3. High blood pressure medications
These medications help to lower high blood pressure. The goal of this treatment is to make your blood pressure less than 130/80 millimeters of mercury (mm Hg). Some examples of high blood pressure medications include benazepril hydrochloride, captopril, enalapril Maleate, and fosinopril sodium.
4. Medication to control blood sugar
People with diabetes will need medications to control their blood sugar.
5. Medications to prevent blood clots
Blood-thinning medications help to prevent blood clots to improve blood flow. Warfarin is a common blood-thinning medication.
6. Thrombolytic therapy
If the blood clot is blocking an artery, a clot-dissolving drug may be injected into your artery at the point of the clot. The drug will dissolve the clot to allow blood flow.
If lifestyle changes and medications don’t improve your condition, surgery may be recommended. Surgical procedures that may be recommended for the treatment include:
1. Angioplasty and stenting
This procedure is done to keep the artery open. It involves the placement of a deflated balloon into the narrowed artery. When the balloon is in place inside the narrowed artery, it is inflated to widen the artery. A stent or a small mesh tube is then placed in the artery to keep it open.
2. Bypass surgery
This procedure creates an alternative route for blood to flow through. A new pathway will be created around the blocked artery using a healthy artery harvested from another part of your body or a synthetic one.
What is the best exercise for peripheral artery disease?
Walking is the best exercise for PAD. Walking can help improve blood flow to your legs and improve mobility.
What is the best sleeping position for peripheral artery disease?
The best sleeping position is sleeping on your back while slightly elevating your legs to improve blood circulation.
Pain relief for Peripheral artery disease?

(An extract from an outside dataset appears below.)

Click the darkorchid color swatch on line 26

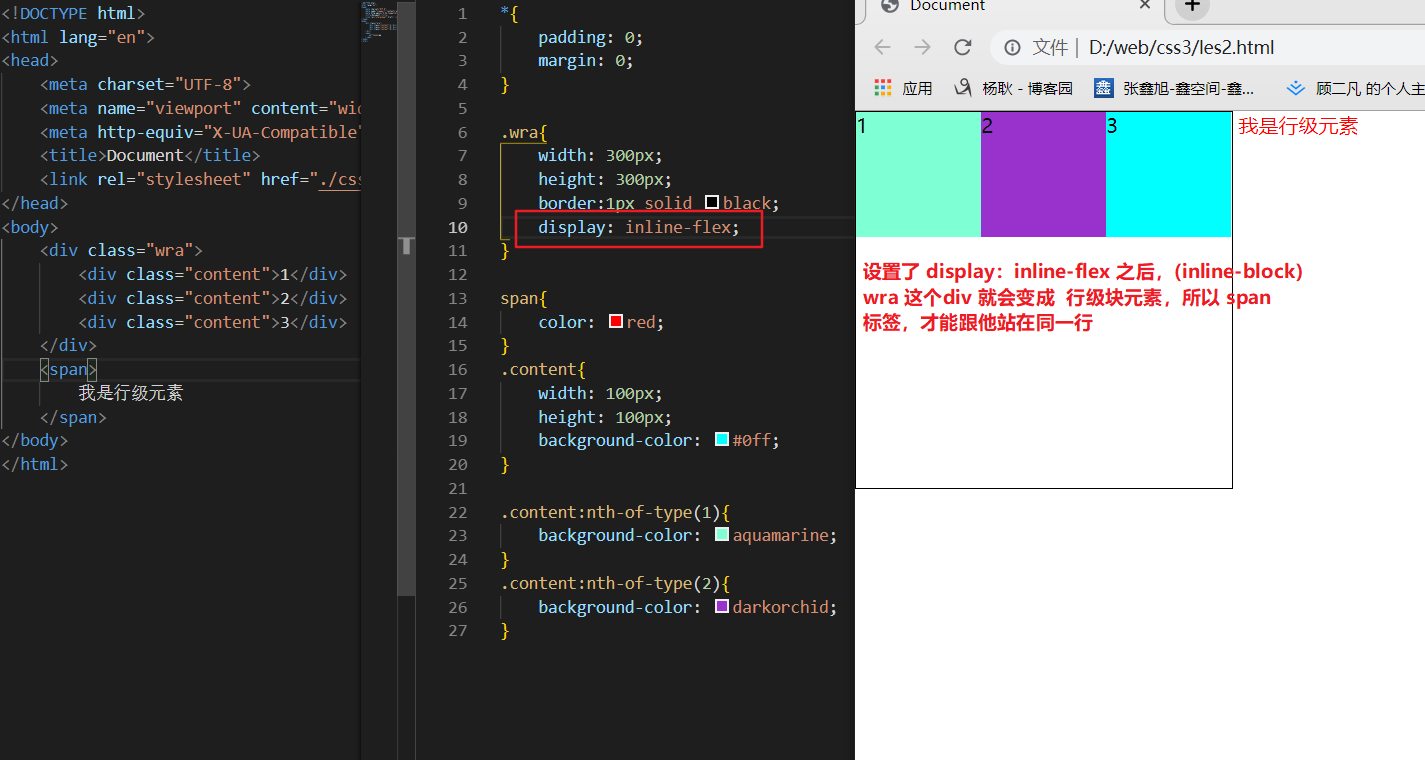[x=722, y=607]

Drugs such as cilostazol or pentoxifylline are usually prescribed for pain relief to patients with peripheral artery disease.
Can PAD be cured?
PAD can’t be cured. Treatment is aimed at improving symptoms and stopping the progression of the disease.
Is PAD related to heart disease?
Yes, It is related to heart disease because you’re at risk of developing heart disease if you have peripheral artery disease.
Is PAD a type of peripheral vascular disease?
It is also called peripheral vascular disease.
Is walking good for PAD?
Yes. Walking is good for PAD. Walking is one of the best exercises for people with PAD.
How quickly does PAD progress?
It progresses slowly over time.
What are the stages of peripheral artery disease?
1. First stage (Asymptomatic stage)
This is the early stage of the disease. At this stage, patients don’t experience any symptoms. Patients may not be aware that they have the disease.
2. Second stage (Claudication)
Cramping and pain that gets better upon rest but returns when you’re walking, climbing, or running.
3. Third stage (Critical limb ischemia)
This is the stage where you experience pain even at rest. You may experience other symptoms. Ulcers or gangrene may develop in one or both legs.
4. Fourth stage (Acute limb ischemia)
This is the advanced stage whereby a patient has undergone multiple procedures to restore blood flow but treatment has failed. The disease has progressed to its advanced stage where it may require limb amputation.